_WRITTEN EXERCISE_
Please reproduce verbatim the lines of the records below, beginning at the line that contains "will [32, 102]." and stopping after the line that contains "tap(793, 246)".

_PROVIDED MATERIAL_
- - -

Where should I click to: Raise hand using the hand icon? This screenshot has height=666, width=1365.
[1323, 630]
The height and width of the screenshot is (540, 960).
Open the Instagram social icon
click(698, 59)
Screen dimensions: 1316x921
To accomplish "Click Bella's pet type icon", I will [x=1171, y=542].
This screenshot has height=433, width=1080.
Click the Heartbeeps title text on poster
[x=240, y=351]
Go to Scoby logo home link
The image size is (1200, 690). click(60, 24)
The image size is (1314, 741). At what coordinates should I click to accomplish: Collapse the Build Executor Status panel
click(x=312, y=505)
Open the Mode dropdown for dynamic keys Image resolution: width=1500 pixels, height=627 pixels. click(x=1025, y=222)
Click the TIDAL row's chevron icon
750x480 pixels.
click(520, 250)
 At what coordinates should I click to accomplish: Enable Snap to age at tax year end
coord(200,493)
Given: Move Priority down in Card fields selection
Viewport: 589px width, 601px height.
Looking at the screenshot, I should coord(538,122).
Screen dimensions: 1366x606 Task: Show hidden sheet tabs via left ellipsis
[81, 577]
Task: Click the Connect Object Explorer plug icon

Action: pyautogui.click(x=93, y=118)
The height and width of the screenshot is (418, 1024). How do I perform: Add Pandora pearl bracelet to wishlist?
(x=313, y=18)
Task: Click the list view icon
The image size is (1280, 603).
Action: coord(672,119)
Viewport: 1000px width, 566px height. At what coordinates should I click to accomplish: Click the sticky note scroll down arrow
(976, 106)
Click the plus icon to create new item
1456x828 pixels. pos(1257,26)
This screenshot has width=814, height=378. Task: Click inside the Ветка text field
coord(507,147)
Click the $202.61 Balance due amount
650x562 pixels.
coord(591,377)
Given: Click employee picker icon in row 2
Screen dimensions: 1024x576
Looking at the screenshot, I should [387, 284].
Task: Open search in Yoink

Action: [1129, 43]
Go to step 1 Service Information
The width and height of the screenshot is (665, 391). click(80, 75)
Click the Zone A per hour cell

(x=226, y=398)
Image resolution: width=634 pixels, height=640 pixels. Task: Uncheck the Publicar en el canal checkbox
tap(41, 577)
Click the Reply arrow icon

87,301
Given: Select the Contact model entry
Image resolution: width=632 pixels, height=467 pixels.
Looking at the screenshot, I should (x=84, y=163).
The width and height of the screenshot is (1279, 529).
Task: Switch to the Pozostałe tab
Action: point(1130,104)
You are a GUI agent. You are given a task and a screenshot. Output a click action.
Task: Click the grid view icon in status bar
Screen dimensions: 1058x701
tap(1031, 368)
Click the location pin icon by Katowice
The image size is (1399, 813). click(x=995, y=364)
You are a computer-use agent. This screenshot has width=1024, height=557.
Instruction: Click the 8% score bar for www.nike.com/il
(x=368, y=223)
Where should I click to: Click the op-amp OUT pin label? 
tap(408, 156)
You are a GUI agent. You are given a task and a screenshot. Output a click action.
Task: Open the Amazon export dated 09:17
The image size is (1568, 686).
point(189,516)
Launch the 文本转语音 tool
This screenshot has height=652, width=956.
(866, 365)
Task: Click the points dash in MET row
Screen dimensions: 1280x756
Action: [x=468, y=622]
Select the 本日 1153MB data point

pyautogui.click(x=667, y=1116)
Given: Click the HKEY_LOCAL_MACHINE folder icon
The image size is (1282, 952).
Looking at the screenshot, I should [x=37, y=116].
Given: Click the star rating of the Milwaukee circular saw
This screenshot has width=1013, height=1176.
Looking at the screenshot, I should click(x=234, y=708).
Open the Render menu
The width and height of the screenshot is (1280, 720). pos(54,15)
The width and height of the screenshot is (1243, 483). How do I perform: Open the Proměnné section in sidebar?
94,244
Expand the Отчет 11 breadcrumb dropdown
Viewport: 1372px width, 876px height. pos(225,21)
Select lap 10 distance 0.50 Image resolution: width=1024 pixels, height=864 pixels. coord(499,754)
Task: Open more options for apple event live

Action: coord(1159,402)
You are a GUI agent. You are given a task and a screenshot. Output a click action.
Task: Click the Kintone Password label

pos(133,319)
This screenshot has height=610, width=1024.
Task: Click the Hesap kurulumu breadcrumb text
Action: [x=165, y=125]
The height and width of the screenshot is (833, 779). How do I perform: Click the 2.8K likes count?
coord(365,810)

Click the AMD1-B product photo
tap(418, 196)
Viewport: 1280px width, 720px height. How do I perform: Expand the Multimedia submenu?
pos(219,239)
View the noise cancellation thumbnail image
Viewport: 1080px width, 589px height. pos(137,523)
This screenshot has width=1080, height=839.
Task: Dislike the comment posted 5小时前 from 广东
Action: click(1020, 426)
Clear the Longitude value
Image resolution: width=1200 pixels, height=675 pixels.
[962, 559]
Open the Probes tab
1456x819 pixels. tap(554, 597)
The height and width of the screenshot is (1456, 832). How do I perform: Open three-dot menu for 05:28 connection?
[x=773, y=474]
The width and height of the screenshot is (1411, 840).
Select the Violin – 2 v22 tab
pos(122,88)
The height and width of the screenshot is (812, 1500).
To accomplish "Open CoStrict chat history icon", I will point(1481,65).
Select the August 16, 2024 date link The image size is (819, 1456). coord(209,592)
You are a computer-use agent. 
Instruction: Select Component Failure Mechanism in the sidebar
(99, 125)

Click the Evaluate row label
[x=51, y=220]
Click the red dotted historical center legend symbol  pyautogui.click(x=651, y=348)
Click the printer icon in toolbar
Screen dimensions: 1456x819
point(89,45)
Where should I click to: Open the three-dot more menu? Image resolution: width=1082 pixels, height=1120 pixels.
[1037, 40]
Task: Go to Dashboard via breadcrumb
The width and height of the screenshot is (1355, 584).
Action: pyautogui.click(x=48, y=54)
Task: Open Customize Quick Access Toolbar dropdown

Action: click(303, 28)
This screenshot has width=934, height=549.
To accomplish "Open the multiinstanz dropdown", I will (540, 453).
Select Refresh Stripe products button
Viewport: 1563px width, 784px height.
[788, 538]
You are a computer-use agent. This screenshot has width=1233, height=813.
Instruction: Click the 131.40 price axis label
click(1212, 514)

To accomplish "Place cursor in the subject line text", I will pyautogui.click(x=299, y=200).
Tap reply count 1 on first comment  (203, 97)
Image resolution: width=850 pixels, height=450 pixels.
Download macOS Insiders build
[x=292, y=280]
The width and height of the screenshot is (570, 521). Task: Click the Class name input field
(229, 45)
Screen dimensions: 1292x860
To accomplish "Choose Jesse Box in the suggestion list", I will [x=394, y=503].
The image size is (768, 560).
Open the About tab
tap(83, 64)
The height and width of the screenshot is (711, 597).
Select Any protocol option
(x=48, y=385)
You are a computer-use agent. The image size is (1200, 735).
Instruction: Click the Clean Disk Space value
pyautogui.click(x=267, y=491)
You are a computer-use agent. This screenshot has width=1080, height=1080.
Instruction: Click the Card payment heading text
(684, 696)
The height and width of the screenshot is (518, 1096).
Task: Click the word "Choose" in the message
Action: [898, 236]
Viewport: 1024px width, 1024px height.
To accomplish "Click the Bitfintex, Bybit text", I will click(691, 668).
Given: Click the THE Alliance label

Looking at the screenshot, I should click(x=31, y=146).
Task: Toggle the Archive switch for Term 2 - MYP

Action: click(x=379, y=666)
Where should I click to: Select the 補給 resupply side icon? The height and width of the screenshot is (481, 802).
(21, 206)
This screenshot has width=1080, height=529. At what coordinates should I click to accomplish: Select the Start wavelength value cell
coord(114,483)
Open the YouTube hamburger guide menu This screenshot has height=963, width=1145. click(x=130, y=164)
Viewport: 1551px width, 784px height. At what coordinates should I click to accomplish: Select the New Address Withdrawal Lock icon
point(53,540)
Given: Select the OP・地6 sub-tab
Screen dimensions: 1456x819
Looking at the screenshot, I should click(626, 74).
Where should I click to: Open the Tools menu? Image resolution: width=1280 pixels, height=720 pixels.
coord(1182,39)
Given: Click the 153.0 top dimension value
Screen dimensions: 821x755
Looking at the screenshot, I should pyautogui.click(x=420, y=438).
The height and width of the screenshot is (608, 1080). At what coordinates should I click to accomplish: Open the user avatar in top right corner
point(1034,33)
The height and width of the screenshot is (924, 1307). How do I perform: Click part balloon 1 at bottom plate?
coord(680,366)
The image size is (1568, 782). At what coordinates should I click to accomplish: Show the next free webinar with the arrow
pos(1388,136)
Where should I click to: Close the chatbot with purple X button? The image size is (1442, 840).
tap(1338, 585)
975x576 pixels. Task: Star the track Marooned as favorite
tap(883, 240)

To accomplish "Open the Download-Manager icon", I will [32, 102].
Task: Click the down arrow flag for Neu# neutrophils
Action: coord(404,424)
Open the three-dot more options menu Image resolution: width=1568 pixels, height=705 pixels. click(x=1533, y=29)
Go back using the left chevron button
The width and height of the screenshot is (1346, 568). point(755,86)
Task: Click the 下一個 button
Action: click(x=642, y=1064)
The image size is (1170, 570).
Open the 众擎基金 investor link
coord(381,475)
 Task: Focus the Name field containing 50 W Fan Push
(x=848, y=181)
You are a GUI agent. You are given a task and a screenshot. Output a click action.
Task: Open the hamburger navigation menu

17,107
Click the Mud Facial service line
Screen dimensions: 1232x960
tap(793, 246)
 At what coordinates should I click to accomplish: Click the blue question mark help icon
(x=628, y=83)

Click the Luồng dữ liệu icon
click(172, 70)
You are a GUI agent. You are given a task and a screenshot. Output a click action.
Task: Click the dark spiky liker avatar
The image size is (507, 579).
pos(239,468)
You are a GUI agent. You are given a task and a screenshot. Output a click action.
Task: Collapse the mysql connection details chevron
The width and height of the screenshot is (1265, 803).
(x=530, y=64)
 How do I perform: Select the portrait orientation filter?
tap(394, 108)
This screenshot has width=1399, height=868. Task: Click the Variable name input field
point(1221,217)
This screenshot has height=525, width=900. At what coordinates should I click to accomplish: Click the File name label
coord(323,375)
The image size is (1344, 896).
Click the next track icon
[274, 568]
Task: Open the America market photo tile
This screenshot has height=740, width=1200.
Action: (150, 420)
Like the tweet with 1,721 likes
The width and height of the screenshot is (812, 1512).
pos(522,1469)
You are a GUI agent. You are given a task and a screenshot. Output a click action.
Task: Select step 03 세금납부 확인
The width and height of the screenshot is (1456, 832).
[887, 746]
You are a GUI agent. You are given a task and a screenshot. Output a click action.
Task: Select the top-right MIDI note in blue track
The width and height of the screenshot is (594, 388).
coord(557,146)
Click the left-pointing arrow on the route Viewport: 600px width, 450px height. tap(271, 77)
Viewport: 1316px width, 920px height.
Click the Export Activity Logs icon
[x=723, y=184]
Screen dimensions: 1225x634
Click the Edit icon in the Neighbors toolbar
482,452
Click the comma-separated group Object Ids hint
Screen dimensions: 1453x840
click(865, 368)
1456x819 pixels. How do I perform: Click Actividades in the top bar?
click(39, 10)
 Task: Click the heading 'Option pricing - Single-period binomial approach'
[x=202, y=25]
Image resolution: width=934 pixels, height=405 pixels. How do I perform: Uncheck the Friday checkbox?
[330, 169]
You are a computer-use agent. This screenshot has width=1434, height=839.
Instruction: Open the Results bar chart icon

- - -

_EXERCISE OUTPUT_
To accomplish "Open the Download-Manager icon", I will [32, 102].
Task: Click the down arrow flag for Neu# neutrophils
Action: coord(404,424)
Open the three-dot more options menu Image resolution: width=1568 pixels, height=705 pixels. click(x=1533, y=29)
Go back using the left chevron button
The width and height of the screenshot is (1346, 568). point(755,86)
Task: Click the 下一個 button
Action: click(x=642, y=1064)
The image size is (1170, 570).
Open the 众擎基金 investor link
coord(381,475)
 Task: Focus the Name field containing 50 W Fan Push
(x=848, y=181)
You are a GUI agent. You are given a task and a screenshot. Output a click action.
Task: Open the hamburger navigation menu

17,107
Click the Mud Facial service line
Screen dimensions: 1232x960
tap(793, 246)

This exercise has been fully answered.